Measuring Memory Requirements
There are difficulties for determining memory requirements in the usual operating environment of a modern PC:
- Should only the process and toolkit executing be accounted or operating system and display environment (Xorg, console/Framebuffer or Windows) as well? I decided to only determine a memory requirement for the execution of the process that i wrote the program for.
- How deterministic is the reported value? Would the reported size differ on systems with the same software but different hardware capacity? Does the operating system manage commitment of memory to processes ad-hoc, in an adaptive fashion? Could process or operating system be „tuned“ for reducing the amount of required memory? Satisfying answers to these questions are beyond the possibilities of this article, and only a rough comparison of non-optimized environments can be given.

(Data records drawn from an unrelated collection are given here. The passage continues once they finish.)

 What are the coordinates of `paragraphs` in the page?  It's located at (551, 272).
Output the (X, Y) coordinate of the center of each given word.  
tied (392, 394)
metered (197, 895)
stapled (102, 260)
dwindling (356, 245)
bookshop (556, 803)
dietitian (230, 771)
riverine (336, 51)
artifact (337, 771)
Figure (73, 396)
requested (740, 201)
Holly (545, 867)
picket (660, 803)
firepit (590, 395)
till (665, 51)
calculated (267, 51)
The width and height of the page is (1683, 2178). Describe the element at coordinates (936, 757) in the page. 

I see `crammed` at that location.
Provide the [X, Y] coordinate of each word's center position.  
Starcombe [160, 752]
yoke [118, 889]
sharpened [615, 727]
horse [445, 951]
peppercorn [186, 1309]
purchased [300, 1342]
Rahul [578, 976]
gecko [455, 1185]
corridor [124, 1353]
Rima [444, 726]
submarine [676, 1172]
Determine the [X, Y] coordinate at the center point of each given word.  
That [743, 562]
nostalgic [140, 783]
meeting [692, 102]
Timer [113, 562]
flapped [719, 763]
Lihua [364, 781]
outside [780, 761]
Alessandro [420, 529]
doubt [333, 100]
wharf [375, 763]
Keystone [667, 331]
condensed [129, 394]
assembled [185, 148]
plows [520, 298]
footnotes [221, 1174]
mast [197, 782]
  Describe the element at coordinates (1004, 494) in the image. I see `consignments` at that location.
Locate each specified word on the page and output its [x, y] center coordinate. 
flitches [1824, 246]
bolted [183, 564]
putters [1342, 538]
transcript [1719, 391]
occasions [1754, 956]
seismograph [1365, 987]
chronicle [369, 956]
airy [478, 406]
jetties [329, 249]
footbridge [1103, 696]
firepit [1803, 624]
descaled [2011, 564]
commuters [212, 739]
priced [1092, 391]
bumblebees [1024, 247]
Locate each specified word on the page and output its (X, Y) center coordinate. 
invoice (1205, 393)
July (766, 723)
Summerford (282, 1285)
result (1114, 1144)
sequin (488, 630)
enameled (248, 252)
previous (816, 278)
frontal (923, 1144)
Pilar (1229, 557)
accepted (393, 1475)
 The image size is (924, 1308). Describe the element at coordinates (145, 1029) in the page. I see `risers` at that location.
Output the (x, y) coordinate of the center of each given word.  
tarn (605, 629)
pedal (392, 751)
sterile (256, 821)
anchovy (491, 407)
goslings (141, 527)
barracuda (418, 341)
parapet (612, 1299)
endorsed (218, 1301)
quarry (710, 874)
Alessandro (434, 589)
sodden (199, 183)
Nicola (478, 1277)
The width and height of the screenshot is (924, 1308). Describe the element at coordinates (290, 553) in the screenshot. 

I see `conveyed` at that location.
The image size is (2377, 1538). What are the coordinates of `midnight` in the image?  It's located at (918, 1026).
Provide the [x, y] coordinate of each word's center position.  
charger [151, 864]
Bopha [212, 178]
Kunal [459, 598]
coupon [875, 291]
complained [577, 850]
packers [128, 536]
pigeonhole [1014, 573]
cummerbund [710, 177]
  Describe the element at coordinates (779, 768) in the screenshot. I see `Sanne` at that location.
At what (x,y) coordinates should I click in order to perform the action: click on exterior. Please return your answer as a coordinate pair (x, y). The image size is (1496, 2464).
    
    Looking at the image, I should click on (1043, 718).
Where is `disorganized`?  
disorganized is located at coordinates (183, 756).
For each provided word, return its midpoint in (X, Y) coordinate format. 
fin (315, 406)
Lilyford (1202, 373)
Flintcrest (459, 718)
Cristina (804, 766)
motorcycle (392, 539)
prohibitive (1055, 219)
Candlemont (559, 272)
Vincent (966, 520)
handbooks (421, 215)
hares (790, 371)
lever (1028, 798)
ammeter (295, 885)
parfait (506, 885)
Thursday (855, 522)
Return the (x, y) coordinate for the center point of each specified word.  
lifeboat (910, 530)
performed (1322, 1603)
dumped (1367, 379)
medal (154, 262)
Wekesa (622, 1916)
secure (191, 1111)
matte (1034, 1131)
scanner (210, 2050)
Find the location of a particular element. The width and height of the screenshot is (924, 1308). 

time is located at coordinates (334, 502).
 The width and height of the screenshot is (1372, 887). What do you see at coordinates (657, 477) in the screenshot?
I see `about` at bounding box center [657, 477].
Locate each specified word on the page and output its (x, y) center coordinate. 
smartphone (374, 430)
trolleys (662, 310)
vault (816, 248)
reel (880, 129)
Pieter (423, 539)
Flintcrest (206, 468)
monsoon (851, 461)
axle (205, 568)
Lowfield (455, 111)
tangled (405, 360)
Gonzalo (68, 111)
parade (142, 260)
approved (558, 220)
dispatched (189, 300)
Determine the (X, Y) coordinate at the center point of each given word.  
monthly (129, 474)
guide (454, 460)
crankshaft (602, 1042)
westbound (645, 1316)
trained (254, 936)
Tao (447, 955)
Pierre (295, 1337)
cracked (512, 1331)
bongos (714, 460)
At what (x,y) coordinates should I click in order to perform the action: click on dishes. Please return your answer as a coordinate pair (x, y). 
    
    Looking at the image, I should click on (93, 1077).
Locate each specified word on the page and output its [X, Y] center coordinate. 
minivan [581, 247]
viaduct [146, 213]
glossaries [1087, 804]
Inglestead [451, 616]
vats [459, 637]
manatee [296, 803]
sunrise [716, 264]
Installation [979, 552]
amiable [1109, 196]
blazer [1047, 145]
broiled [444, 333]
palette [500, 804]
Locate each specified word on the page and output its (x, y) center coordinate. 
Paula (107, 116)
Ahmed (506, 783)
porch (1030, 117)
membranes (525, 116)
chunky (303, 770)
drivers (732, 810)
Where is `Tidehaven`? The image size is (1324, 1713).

- On a specific note, since DOS is a single-task operating system, there is no easy way to monitor a task while it is running. Since the DOS solution presented here runs in the „real mode“ of the x86 processor, it only has access to 1 MB of memory, and this can be given as an upper bound of this solutions memory requirement (nota bene, including the QuickBASIC intepreter and IDE).
These are the methods of measurement i applied:
- On GNU/Linux i determined VM resident set size (RSS) as reported by /proc/$PID/status.
- On Windows i determined the private working set size (PWSS) using Visual Studio’s profiling session.
- For a real mode DOS application, i assume 1.024 kB as upper bound for memory requirement; CPU load is not available.